Search code examples
machine-learningsvmsvmlight

How to interpret SVM-light results


I'm using SVM-light as its written in tutorial to classify data into 2 classes:

Train file:

 +1 6357:1 8984:1 11814:1 15465:1 16031:1
 +1 6357:1 7629:0.727 7630:42 7631:0.025
 -1 6357:1 11814:1 11960:1 13973:1
 ...

And test file:

 0 6357:1 8984:1 11814:1 15465:1
 0 6357:1 7629:1.08 7630:33 7631:0.049 7632:0.03
 0 6357:1 7629:0.069 7630:6 7631:0.016
 ...

By executing svm_learn.exe train_file model -> svm_classify.exe test_file model output I get some kind of unexpected values in output:

 -1.0016219
 -1.0016328
 -1.0016218
 -0.99985838
 -0.99985853

Isn't it should be exactly +1 or -1 as classes in train file? Or some kind of float number between -1 and +1 to manually choose a 0 as a solution for classifying or some another number, but as for me it's pretty unexpected situation when all of the numbers are just close to -1 and some of them even less.

UPD1: It's said that if the result number is negative then its class -1, if it's positive - +1. Still questioning what does this value after the sign mean? I've just started exploring SVM so it may be an easy or stupid question :) And if I get pretty bad prediction what steps should I take - another kernels? Or maybe some other options to make SVM-light more relevant to my data?


Solution

  • Short answer: just take the sign of the result

    Longer answer: A SVM takes an input and returns a real-valued output (which is what you are seeing).

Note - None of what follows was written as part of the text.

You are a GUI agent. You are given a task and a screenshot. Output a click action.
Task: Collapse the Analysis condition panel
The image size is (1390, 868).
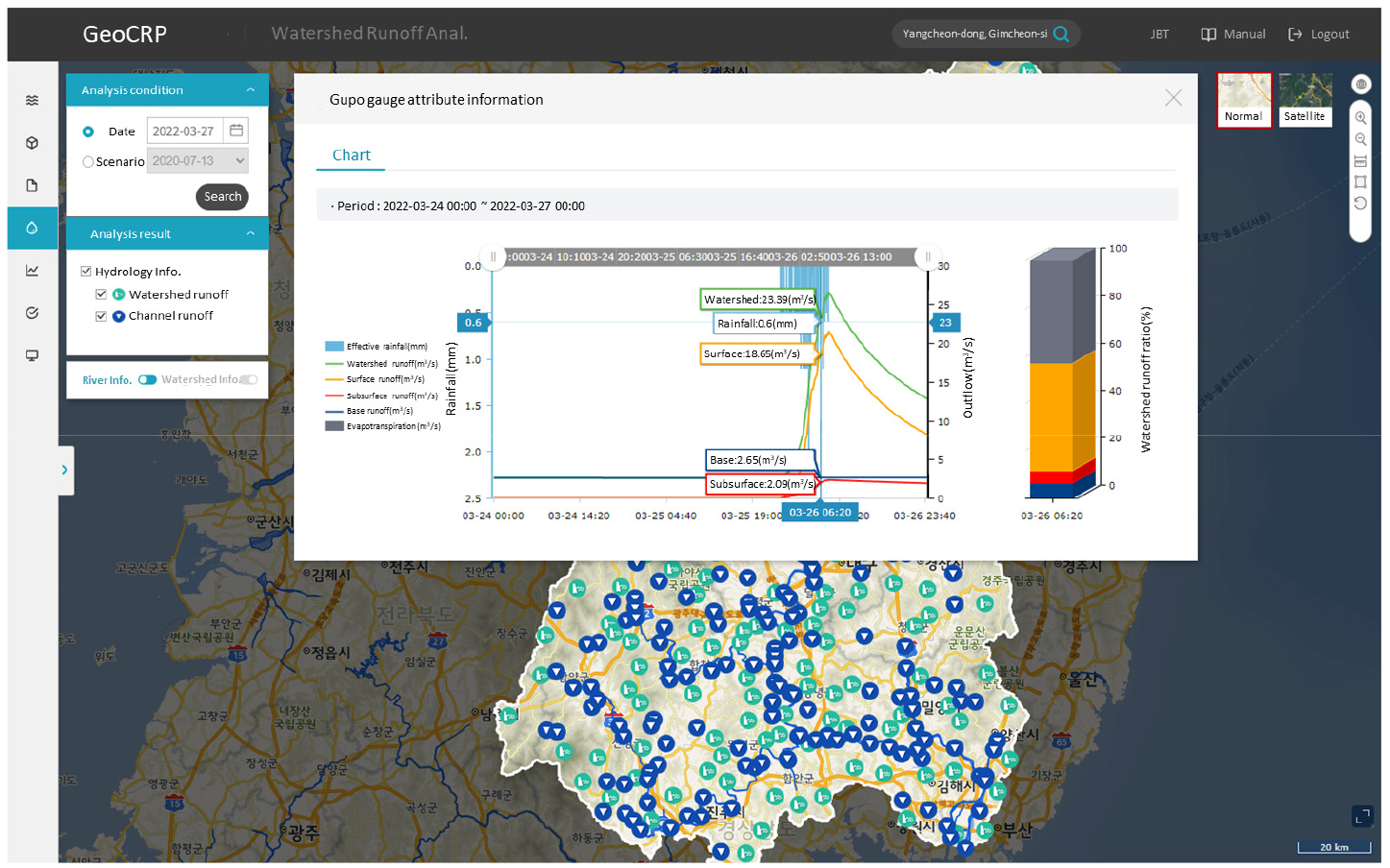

    On the training data, the learning algorithm tries to set the output to be >= +1 for all positive examples and <= -1 for all negative examples. Such points have no error. This gap between -1 and +1 is the "margin." Points in "no-man's land" between -1 and +1 and points on the completely wrong side (like a negative point with an output of >+1) are errors (which the learning algorithm is trying to minimize over the training data).

    So, when testing, if the result is less than -1, you can be reasonably certain it is a negative example. If it is greater than +1, you can be reasonably certain it is a positive example. If it is in between, then the SVM is pretty uncertain about it. Usually, you must make a decision (and cannot say "I don't know") and so people use 0 as the cut-off between positive and negative labels.